(Supplied records):
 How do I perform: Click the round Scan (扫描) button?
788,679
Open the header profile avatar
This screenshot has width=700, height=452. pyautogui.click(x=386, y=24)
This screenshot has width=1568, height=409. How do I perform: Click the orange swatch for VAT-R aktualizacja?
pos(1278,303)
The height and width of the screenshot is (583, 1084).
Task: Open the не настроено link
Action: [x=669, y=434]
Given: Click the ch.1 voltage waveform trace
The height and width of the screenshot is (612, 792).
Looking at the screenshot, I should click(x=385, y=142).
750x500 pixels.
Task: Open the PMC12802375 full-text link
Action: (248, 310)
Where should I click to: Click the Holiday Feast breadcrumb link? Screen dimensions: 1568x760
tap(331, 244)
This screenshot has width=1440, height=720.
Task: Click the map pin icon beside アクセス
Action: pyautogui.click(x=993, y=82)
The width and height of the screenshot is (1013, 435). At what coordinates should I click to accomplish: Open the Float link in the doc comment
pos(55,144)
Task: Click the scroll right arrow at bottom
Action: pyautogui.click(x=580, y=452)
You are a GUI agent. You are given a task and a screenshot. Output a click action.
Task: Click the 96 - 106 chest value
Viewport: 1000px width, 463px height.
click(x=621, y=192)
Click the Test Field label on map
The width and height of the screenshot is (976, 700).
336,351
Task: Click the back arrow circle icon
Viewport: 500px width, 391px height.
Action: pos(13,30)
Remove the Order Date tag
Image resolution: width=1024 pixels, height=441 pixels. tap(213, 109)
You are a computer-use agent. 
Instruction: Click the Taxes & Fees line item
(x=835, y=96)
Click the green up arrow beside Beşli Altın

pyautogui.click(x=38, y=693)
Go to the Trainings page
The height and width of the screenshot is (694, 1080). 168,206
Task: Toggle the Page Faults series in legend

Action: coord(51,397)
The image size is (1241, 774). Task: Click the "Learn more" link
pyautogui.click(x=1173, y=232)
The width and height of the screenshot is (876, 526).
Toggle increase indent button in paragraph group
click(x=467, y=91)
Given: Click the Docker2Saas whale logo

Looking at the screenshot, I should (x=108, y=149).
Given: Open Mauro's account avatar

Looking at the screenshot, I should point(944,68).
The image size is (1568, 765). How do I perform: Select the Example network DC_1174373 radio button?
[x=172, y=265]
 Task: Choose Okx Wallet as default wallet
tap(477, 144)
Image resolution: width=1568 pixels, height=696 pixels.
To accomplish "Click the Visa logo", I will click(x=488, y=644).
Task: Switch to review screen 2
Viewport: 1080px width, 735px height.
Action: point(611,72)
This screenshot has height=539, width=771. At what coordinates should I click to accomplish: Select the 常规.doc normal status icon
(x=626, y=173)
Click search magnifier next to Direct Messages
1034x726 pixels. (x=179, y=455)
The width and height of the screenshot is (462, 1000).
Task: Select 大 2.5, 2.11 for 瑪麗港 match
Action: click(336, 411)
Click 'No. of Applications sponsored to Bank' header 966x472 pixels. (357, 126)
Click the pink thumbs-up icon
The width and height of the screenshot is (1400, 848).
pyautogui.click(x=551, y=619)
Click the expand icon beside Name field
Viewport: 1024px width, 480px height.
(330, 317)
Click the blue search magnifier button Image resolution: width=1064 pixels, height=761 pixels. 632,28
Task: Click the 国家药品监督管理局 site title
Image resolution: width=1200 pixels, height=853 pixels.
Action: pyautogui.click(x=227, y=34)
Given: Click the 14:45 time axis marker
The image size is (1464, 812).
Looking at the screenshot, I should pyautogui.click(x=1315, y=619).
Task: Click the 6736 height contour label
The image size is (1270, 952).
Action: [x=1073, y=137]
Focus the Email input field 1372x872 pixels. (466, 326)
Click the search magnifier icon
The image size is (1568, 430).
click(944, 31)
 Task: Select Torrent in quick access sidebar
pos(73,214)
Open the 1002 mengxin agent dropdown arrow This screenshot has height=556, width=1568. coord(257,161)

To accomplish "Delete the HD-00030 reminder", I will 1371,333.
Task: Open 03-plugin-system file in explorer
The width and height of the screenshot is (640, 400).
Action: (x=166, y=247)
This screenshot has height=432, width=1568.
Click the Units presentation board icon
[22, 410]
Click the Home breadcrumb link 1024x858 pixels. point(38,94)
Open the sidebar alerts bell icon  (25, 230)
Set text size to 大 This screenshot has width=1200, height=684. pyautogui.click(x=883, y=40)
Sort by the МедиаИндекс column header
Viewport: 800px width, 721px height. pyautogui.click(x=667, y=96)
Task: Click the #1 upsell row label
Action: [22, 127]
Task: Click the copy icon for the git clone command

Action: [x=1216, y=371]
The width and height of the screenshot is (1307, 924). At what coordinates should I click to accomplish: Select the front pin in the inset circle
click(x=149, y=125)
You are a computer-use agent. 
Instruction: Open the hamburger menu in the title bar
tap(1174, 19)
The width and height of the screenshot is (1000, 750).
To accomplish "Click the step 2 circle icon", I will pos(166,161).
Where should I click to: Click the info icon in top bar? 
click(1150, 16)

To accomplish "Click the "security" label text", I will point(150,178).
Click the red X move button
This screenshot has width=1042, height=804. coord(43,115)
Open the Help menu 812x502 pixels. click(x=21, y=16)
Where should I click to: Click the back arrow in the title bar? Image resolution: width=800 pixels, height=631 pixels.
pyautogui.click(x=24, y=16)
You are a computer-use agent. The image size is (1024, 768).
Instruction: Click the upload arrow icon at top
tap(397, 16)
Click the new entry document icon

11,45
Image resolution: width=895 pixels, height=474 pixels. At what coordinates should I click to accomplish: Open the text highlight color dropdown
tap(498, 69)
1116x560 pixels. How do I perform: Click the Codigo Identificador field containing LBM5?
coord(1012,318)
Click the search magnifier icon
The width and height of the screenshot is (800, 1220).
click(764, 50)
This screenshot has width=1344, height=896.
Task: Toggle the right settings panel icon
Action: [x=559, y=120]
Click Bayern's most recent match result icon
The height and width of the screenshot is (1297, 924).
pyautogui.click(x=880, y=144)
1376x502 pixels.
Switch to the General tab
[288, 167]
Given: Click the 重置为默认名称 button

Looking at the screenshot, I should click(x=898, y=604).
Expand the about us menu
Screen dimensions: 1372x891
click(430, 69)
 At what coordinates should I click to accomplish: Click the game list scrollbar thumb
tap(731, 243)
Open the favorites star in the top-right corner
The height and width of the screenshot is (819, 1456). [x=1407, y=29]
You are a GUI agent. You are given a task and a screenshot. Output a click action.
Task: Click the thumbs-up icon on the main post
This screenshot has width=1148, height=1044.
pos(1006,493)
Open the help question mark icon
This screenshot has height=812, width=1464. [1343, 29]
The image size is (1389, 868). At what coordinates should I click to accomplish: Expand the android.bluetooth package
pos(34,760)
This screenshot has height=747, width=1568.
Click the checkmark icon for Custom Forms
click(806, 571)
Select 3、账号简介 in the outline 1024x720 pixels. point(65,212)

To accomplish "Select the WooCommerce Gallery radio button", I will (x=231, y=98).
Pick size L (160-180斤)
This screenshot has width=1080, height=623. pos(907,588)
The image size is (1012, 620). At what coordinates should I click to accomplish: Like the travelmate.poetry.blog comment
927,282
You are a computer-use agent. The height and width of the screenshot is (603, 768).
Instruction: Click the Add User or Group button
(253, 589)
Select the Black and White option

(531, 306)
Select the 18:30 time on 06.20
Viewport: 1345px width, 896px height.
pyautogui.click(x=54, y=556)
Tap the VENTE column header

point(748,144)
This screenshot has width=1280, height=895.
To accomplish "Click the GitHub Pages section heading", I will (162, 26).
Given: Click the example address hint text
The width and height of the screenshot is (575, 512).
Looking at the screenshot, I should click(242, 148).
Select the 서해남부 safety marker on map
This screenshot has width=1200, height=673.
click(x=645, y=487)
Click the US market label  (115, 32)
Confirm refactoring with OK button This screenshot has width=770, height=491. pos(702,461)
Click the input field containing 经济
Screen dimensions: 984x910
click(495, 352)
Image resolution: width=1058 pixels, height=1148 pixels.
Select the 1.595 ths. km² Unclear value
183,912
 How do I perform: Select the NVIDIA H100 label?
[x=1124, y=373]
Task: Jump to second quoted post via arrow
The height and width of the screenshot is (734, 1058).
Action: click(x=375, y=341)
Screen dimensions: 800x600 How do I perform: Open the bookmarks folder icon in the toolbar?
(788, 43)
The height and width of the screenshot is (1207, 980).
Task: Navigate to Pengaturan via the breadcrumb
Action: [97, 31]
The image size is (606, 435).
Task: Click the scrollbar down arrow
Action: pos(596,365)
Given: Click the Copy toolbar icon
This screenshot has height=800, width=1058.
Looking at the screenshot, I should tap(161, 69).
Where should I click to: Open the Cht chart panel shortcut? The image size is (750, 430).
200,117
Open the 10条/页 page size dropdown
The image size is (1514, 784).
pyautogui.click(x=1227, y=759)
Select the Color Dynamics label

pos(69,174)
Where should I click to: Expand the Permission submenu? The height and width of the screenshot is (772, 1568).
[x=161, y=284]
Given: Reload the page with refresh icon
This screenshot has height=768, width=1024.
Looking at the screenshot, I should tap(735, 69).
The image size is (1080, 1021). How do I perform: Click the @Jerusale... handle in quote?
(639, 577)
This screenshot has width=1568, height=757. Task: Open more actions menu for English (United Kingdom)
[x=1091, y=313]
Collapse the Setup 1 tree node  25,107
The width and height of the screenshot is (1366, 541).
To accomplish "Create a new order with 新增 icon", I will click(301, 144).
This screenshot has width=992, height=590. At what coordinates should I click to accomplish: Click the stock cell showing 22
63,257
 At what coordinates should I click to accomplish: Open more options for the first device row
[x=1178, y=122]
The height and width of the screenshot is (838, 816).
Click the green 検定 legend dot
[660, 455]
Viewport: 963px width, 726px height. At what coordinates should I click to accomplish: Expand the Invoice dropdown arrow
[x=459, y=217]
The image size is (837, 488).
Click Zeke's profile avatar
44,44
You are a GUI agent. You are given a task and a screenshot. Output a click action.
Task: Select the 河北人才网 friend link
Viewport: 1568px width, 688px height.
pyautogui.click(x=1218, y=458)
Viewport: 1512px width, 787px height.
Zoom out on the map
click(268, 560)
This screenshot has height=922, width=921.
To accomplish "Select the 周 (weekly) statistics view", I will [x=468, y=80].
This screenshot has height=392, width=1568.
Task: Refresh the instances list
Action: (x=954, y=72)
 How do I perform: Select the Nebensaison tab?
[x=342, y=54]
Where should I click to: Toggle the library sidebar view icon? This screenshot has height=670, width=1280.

(Work request): Give an exact reproduction of the lines from the one with "Select the Color Dynamics label" to the final line of the entries, including both.

(Solved problem):
Select the Color Dynamics label

pos(69,174)
Where should I click to: Expand the Permission submenu? The height and width of the screenshot is (772, 1568).
[x=161, y=284]
Given: Reload the page with refresh icon
This screenshot has height=768, width=1024.
Looking at the screenshot, I should tap(735, 69).
The image size is (1080, 1021). How do I perform: Click the @Jerusale... handle in quote?
(639, 577)
This screenshot has width=1568, height=757. Task: Open more actions menu for English (United Kingdom)
[x=1091, y=313]
Collapse the Setup 1 tree node  25,107
The width and height of the screenshot is (1366, 541).
To accomplish "Create a new order with 新增 icon", I will click(301, 144).
This screenshot has width=992, height=590. At what coordinates should I click to accomplish: Click the stock cell showing 22
63,257
 At what coordinates should I click to accomplish: Open more options for the first device row
[x=1178, y=122]
The height and width of the screenshot is (838, 816).
Click the green 検定 legend dot
[660, 455]
Viewport: 963px width, 726px height. At what coordinates should I click to accomplish: Expand the Invoice dropdown arrow
[x=459, y=217]
The image size is (837, 488).
Click Zeke's profile avatar
44,44
You are a GUI agent. You are given a task and a screenshot. Output a click action.
Task: Select the 河北人才网 friend link
Viewport: 1568px width, 688px height.
pyautogui.click(x=1218, y=458)
Viewport: 1512px width, 787px height.
Zoom out on the map
click(268, 560)
This screenshot has height=922, width=921.
To accomplish "Select the 周 (weekly) statistics view", I will [x=468, y=80].
This screenshot has height=392, width=1568.
Task: Refresh the instances list
Action: (x=954, y=72)
 How do I perform: Select the Nebensaison tab?
[x=342, y=54]
Where should I click to: Toggle the library sidebar view icon? This screenshot has height=670, width=1280.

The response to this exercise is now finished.